(Screen grounding listing)
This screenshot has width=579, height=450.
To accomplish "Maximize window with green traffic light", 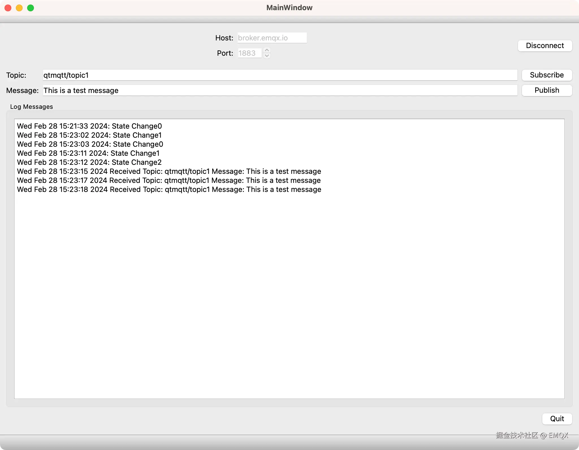I will [31, 8].
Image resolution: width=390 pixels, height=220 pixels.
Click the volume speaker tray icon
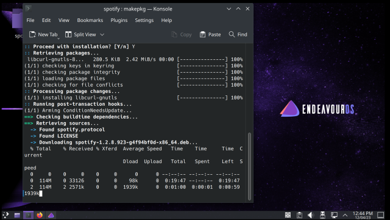[311, 215]
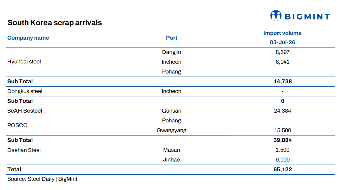Click the 03-Jul-26 date header
343x190 pixels.
(282, 42)
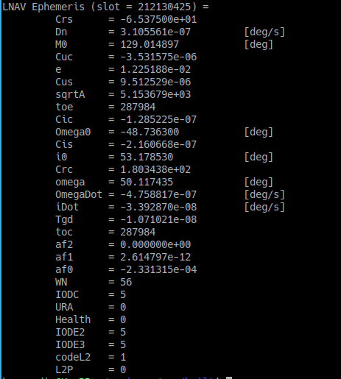Click the sqrtA value 5.153679e+03
Screen dimensions: 341x379
click(155, 94)
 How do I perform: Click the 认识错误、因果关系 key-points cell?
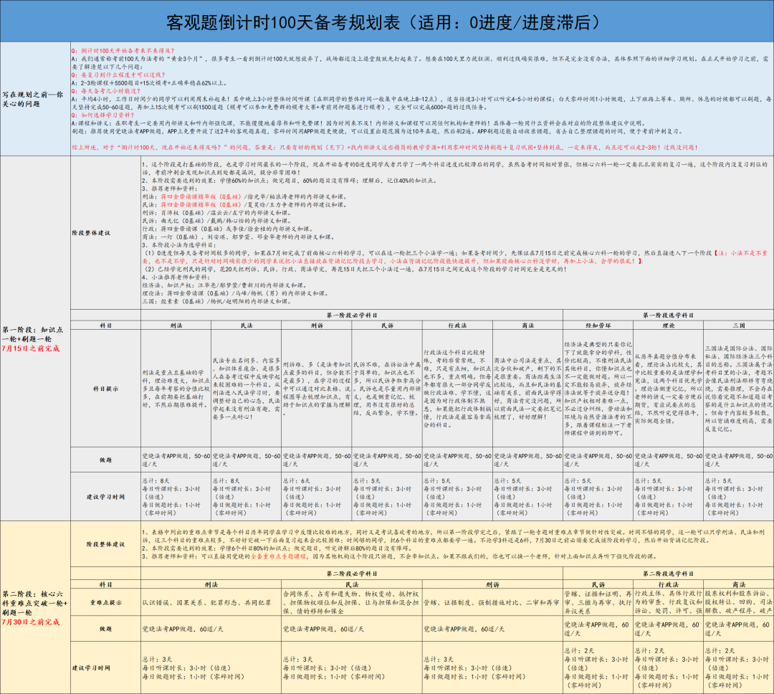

:: Work to be completed ::
Reproduce verbatim every line of the listing from the one containing "Image resolution: width=390" through the final line, both ends included, and omit the pictures.

:: Answer in full ::
Image resolution: width=390 pixels, height=220 pixels.
Click the volume speaker tray icon
[311, 215]
Click the 03-Jul-26 date header
343x190 pixels.
(282, 42)
Click the sqrtA value 5.153679e+03
Screen dimensions: 341x379
click(155, 94)
 How do I perform: Click the 认识错误、因果关系 key-points cell?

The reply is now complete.